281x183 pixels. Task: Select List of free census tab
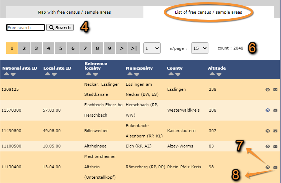pos(208,12)
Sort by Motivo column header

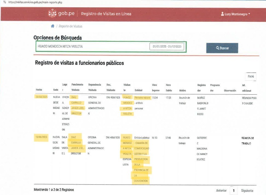183,90
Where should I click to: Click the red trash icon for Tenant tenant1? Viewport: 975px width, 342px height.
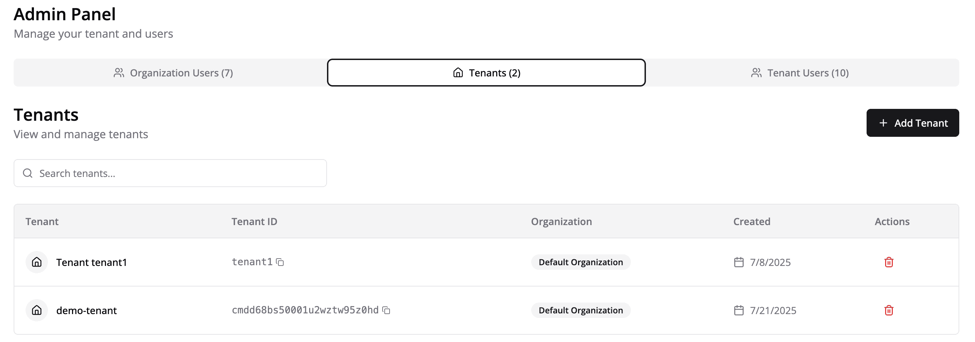coord(889,262)
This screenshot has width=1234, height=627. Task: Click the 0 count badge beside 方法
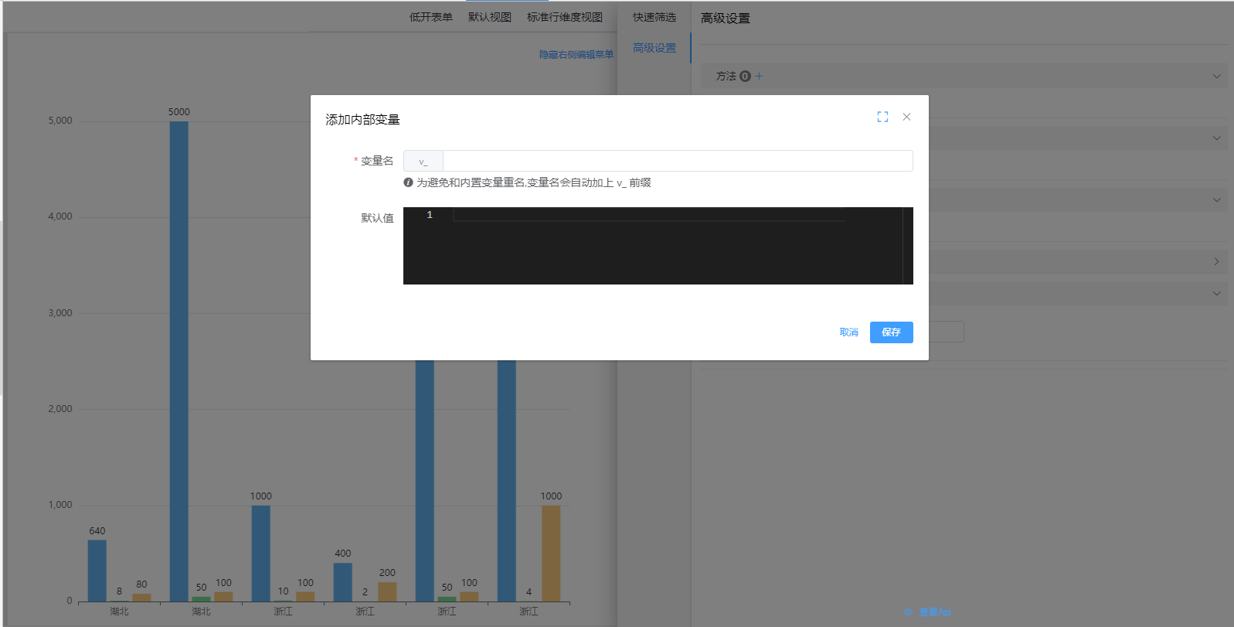coord(745,76)
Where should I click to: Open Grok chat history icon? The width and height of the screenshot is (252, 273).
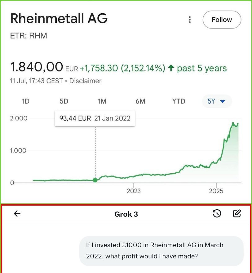pyautogui.click(x=217, y=213)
::::::
● EXERCISE DIRECTIONS: Repeat each of the rows above word for word, without the pictures.

● EXERCISE SOLUTION:
281x183 pixels. Task: Select List of free census tab
pos(208,12)
Sort by Motivo column header

183,90
Where should I click to: Click the red trash icon for Tenant tenant1? Viewport: 975px width, 342px height.
coord(889,262)
This screenshot has width=1234, height=627. Task: Click the 0 count badge beside 方法
coord(745,76)
Where should I click to: Open Grok chat history icon? The width and height of the screenshot is (252, 273).
pyautogui.click(x=217, y=213)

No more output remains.